TASK DESCRIPTION: Please retype all of the records below word for word, keeping every line as it is.

DATA ROWS:

◇ ◇ ◇

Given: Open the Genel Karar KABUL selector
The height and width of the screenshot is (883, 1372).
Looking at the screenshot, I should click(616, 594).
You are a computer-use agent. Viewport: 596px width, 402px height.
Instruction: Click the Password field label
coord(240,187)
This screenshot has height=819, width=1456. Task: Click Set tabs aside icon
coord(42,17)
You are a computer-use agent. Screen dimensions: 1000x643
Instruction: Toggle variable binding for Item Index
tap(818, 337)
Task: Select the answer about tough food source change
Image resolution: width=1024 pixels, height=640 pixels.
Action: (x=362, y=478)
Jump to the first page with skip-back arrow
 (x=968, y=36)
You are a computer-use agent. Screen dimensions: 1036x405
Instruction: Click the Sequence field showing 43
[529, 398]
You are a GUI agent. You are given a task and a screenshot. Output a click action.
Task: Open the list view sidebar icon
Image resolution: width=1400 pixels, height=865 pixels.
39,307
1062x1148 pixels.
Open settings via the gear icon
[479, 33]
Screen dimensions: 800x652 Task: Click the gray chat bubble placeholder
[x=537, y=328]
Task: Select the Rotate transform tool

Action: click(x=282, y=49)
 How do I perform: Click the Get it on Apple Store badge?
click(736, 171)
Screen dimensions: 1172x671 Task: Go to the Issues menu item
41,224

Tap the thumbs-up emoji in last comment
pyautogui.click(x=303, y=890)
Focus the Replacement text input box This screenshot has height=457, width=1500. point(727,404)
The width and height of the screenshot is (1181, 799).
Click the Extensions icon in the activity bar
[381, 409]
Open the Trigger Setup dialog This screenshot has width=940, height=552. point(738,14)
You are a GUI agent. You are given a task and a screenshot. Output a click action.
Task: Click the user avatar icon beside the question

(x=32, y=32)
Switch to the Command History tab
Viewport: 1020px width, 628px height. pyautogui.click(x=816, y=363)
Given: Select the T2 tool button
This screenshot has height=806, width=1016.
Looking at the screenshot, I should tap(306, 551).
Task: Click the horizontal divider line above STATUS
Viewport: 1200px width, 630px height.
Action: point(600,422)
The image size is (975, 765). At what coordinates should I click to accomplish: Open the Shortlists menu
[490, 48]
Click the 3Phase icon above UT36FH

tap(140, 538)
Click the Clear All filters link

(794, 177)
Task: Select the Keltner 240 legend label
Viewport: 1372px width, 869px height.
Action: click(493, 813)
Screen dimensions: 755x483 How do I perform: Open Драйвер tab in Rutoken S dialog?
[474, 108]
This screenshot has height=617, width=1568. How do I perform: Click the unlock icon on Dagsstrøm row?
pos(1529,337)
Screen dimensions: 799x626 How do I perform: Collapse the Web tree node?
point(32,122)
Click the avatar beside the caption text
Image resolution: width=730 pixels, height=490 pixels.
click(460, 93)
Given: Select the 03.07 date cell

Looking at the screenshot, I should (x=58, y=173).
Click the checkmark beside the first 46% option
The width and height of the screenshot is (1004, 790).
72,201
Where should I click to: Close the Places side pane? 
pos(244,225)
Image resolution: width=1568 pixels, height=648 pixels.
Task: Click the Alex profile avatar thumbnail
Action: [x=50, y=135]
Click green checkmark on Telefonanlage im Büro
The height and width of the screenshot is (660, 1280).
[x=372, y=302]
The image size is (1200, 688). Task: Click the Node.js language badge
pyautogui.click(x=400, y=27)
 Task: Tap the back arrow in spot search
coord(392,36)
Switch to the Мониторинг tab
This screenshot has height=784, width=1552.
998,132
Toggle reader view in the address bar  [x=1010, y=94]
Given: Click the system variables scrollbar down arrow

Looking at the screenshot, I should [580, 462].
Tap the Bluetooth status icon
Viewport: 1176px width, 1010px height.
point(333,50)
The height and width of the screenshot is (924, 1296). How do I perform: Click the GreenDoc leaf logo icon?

◇ ◇ ◇

SOLUTION BELOW:
Given: Open the Genel Karar KABUL selector
The height and width of the screenshot is (883, 1372).
Looking at the screenshot, I should click(616, 594).
You are a computer-use agent. Viewport: 596px width, 402px height.
Instruction: Click the Password field label
coord(240,187)
This screenshot has height=819, width=1456. Task: Click Set tabs aside icon
coord(42,17)
You are a computer-use agent. Screen dimensions: 1000x643
Instruction: Toggle variable binding for Item Index
tap(818, 337)
Task: Select the answer about tough food source change
Image resolution: width=1024 pixels, height=640 pixels.
Action: (x=362, y=478)
Jump to the first page with skip-back arrow
 (x=968, y=36)
You are a computer-use agent. Screen dimensions: 1036x405
Instruction: Click the Sequence field showing 43
[529, 398]
You are a GUI agent. You are given a task and a screenshot. Output a click action.
Task: Open the list view sidebar icon
Image resolution: width=1400 pixels, height=865 pixels.
39,307
1062x1148 pixels.
Open settings via the gear icon
[479, 33]
Screen dimensions: 800x652 Task: Click the gray chat bubble placeholder
[x=537, y=328]
Task: Select the Rotate transform tool

Action: click(x=282, y=49)
 How do I perform: Click the Get it on Apple Store badge?
click(736, 171)
Screen dimensions: 1172x671 Task: Go to the Issues menu item
41,224

Tap the thumbs-up emoji in last comment
pyautogui.click(x=303, y=890)
Focus the Replacement text input box This screenshot has height=457, width=1500. point(727,404)
The width and height of the screenshot is (1181, 799).
Click the Extensions icon in the activity bar
[381, 409]
Open the Trigger Setup dialog This screenshot has width=940, height=552. point(738,14)
You are a GUI agent. You are given a task and a screenshot. Output a click action.
Task: Click the user avatar icon beside the question

(x=32, y=32)
Switch to the Command History tab
Viewport: 1020px width, 628px height. pyautogui.click(x=816, y=363)
Given: Select the T2 tool button
This screenshot has height=806, width=1016.
Looking at the screenshot, I should tap(306, 551).
Task: Click the horizontal divider line above STATUS
Viewport: 1200px width, 630px height.
Action: point(600,422)
The image size is (975, 765). At what coordinates should I click to accomplish: Open the Shortlists menu
[490, 48]
Click the 3Phase icon above UT36FH

tap(140, 538)
Click the Clear All filters link

(794, 177)
Task: Select the Keltner 240 legend label
Viewport: 1372px width, 869px height.
Action: click(493, 813)
Screen dimensions: 755x483 How do I perform: Open Драйвер tab in Rutoken S dialog?
[474, 108]
This screenshot has height=617, width=1568. How do I perform: Click the unlock icon on Dagsstrøm row?
pos(1529,337)
Screen dimensions: 799x626 How do I perform: Collapse the Web tree node?
point(32,122)
Click the avatar beside the caption text
Image resolution: width=730 pixels, height=490 pixels.
click(460, 93)
Given: Select the 03.07 date cell

Looking at the screenshot, I should (x=58, y=173).
Click the checkmark beside the first 46% option
The width and height of the screenshot is (1004, 790).
72,201
Where should I click to: Close the Places side pane? 
pos(244,225)
Image resolution: width=1568 pixels, height=648 pixels.
Task: Click the Alex profile avatar thumbnail
Action: [x=50, y=135]
Click green checkmark on Telefonanlage im Büro
The height and width of the screenshot is (660, 1280).
[x=372, y=302]
The image size is (1200, 688). Task: Click the Node.js language badge
pyautogui.click(x=400, y=27)
 Task: Tap the back arrow in spot search
coord(392,36)
Switch to the Мониторинг tab
This screenshot has height=784, width=1552.
998,132
Toggle reader view in the address bar  [x=1010, y=94]
Given: Click the system variables scrollbar down arrow

Looking at the screenshot, I should [580, 462].
Tap the Bluetooth status icon
Viewport: 1176px width, 1010px height.
point(333,50)
The height and width of the screenshot is (924, 1296). How do I perform: Click the GreenDoc leaf logo icon?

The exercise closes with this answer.